#### PROBLEM DETAILS
Return every line of the data below, exactly.

##############################

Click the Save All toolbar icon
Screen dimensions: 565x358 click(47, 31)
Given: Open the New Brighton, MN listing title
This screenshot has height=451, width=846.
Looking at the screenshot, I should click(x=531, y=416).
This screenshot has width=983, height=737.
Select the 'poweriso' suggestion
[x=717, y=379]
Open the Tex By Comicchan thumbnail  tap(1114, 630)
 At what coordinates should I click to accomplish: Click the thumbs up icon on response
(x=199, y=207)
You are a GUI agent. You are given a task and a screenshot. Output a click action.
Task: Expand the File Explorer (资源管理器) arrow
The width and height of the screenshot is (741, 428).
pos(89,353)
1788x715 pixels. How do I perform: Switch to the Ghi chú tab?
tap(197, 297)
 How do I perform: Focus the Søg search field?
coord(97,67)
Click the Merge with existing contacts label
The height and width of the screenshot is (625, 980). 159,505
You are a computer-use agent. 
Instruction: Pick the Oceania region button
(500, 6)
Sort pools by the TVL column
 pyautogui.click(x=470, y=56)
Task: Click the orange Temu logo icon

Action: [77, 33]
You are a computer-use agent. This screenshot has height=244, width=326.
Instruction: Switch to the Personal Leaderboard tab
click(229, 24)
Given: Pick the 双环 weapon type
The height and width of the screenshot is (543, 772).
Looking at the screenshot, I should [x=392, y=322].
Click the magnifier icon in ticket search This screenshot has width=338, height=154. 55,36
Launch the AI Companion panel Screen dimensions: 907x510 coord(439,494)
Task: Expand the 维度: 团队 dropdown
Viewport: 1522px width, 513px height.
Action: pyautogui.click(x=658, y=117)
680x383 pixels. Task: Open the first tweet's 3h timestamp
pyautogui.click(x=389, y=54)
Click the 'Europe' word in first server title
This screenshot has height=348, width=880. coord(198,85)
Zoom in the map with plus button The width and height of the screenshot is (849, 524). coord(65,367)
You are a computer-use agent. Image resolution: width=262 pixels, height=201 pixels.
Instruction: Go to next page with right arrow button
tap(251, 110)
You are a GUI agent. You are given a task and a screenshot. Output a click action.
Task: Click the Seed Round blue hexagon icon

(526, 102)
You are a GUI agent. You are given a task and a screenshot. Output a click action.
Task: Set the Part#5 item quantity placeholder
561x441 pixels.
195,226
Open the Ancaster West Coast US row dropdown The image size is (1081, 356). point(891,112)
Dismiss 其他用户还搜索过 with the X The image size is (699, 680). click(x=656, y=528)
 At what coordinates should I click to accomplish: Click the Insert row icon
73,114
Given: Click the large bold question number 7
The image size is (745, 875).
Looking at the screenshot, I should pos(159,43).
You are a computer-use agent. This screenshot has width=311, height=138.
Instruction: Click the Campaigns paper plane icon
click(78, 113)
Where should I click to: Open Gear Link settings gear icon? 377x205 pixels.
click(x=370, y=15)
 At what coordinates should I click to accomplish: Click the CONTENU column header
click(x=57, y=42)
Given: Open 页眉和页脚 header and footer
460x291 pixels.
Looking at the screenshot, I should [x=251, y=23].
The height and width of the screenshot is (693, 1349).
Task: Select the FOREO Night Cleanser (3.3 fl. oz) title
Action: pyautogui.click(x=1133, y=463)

##############################

#### YOUR SOLUTION
Click the Save All toolbar icon
Screen dimensions: 565x358 click(47, 31)
Given: Open the New Brighton, MN listing title
This screenshot has height=451, width=846.
Looking at the screenshot, I should click(x=531, y=416).
This screenshot has width=983, height=737.
Select the 'poweriso' suggestion
[x=717, y=379]
Open the Tex By Comicchan thumbnail  tap(1114, 630)
 At what coordinates should I click to accomplish: Click the thumbs up icon on response
(x=199, y=207)
You are a GUI agent. You are given a task and a screenshot. Output a click action.
Task: Expand the File Explorer (资源管理器) arrow
The width and height of the screenshot is (741, 428).
pos(89,353)
1788x715 pixels. How do I perform: Switch to the Ghi chú tab?
tap(197, 297)
 How do I perform: Focus the Søg search field?
coord(97,67)
Click the Merge with existing contacts label
The height and width of the screenshot is (625, 980). 159,505
You are a computer-use agent. 
Instruction: Pick the Oceania region button
(500, 6)
Sort pools by the TVL column
 pyautogui.click(x=470, y=56)
Task: Click the orange Temu logo icon

Action: [77, 33]
You are a computer-use agent. This screenshot has height=244, width=326.
Instruction: Switch to the Personal Leaderboard tab
click(229, 24)
Given: Pick the 双环 weapon type
The height and width of the screenshot is (543, 772).
Looking at the screenshot, I should [x=392, y=322].
Click the magnifier icon in ticket search This screenshot has width=338, height=154. 55,36
Launch the AI Companion panel Screen dimensions: 907x510 coord(439,494)
Task: Expand the 维度: 团队 dropdown
Viewport: 1522px width, 513px height.
Action: pyautogui.click(x=658, y=117)
680x383 pixels. Task: Open the first tweet's 3h timestamp
pyautogui.click(x=389, y=54)
Click the 'Europe' word in first server title
This screenshot has height=348, width=880. coord(198,85)
Zoom in the map with plus button The width and height of the screenshot is (849, 524). coord(65,367)
You are a computer-use agent. Image resolution: width=262 pixels, height=201 pixels.
Instruction: Go to next page with right arrow button
tap(251, 110)
You are a GUI agent. You are given a task and a screenshot. Output a click action.
Task: Click the Seed Round blue hexagon icon

(526, 102)
You are a GUI agent. You are given a task and a screenshot. Output a click action.
Task: Set the Part#5 item quantity placeholder
561x441 pixels.
195,226
Open the Ancaster West Coast US row dropdown The image size is (1081, 356). point(891,112)
Dismiss 其他用户还搜索过 with the X The image size is (699, 680). click(x=656, y=528)
 At what coordinates should I click to accomplish: Click the Insert row icon
73,114
Given: Click the large bold question number 7
The image size is (745, 875).
Looking at the screenshot, I should pos(159,43).
You are a computer-use agent. This screenshot has width=311, height=138.
Instruction: Click the Campaigns paper plane icon
click(78, 113)
Where should I click to: Open Gear Link settings gear icon? 377x205 pixels.
click(x=370, y=15)
 At what coordinates should I click to accomplish: Click the CONTENU column header
click(x=57, y=42)
Given: Open 页眉和页脚 header and footer
460x291 pixels.
Looking at the screenshot, I should [x=251, y=23].
The height and width of the screenshot is (693, 1349).
Task: Select the FOREO Night Cleanser (3.3 fl. oz) title
Action: pyautogui.click(x=1133, y=463)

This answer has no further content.